Development notes/PC-98

From Touhou Patch Center
Jump to navigation Jump to search

So how will this be used?

As there are no DLLs on DOS, the thcrap port has to be compiled to a standalone TSR executable which intercepts some DOS interrupts.

Basically, the user has to call thcrap98 first, followed by how the game would be normally run:

	cd \thcrap98
	loadhigh thcrap98 runconf.js
	cd \th0x
	game

Having to copy the thcrap98 directory on every single HDI will be really annoying. Thus, the setup will copy the existing games (with all save data, of course!) from the 5 individual HDIs onto a single new, big HDI with every game on it. It will also install FreeDOS and add a nice start menu to automatically execute the commands above.

Windows -> DOS porting

(um... let's save that for later)

thcrap initialization

Good news: On DOS, .exe files are not too different from .com files. On invocation, the whole file is loaded into one contiguous block of memory. And I already feared that the different segments would be spread all over memory...

But well, that makes things no more different than on Windows! We'll just get the start address of the .exe file and patch away.

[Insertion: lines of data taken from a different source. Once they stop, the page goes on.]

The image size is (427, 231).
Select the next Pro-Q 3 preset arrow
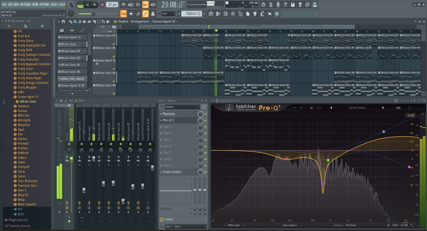coord(383,108)
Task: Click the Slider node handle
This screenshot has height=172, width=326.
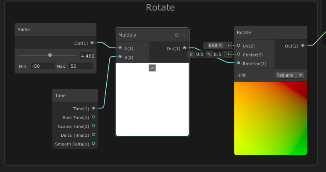Action: click(50, 55)
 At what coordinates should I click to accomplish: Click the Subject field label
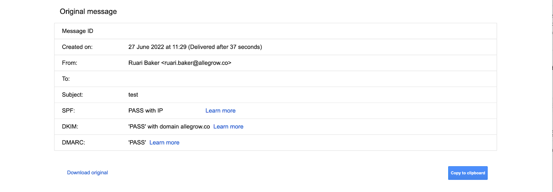[72, 95]
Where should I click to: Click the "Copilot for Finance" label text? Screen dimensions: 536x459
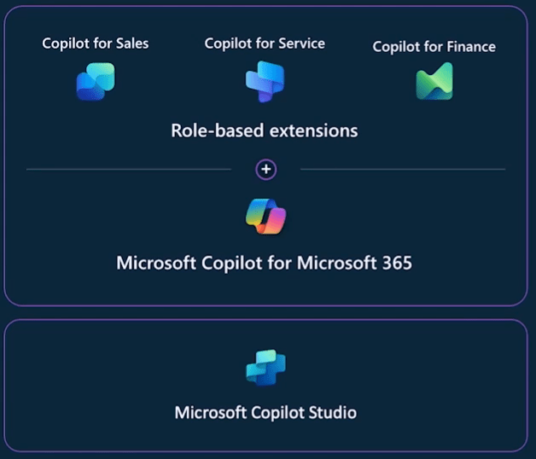[434, 46]
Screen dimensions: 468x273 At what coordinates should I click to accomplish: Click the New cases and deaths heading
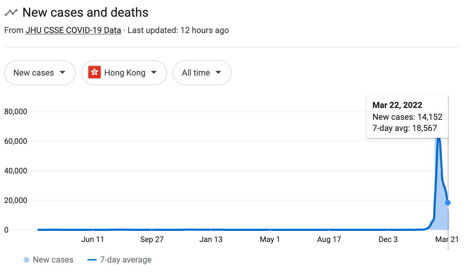coord(85,13)
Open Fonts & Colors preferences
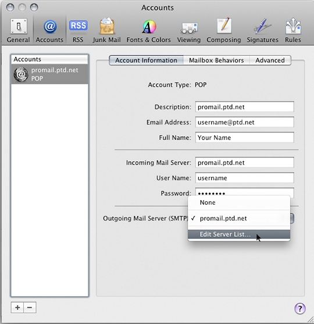 click(x=149, y=30)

... and "getting the start address" is where our problems begin. :-)

Problem #1: Under normal circumstances, int 21,4b does not return until program execution has finished. Figures, DOS isn't a multitasking operating system, after all.

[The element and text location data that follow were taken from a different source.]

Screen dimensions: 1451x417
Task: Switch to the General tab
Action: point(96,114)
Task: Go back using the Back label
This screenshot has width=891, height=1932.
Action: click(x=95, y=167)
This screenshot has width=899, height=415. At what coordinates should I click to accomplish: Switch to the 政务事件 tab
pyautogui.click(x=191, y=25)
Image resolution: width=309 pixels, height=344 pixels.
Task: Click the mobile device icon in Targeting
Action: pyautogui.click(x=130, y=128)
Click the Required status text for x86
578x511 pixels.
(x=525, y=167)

Solution: Call int21,4b01, then patch, then run (set some registers and jump to CS:IP given in the PSP). Gee, this is so much easier than on Windows for once!

Gotta try this tomorrow. \o

Eh, and what about Diet?

Yup. After calling int21,4b01, packed .exe files are still packed. What do?

a) Get GreaseMonkey to complete his open-source unpacker
b) Try inserting an interrupt after the unpacking code to do the patching then
c) Bundle TRON.EXE with the patch (terrible idea, as it is a 16-bit executable and the patches then can't be installed on 64-bit operating systems)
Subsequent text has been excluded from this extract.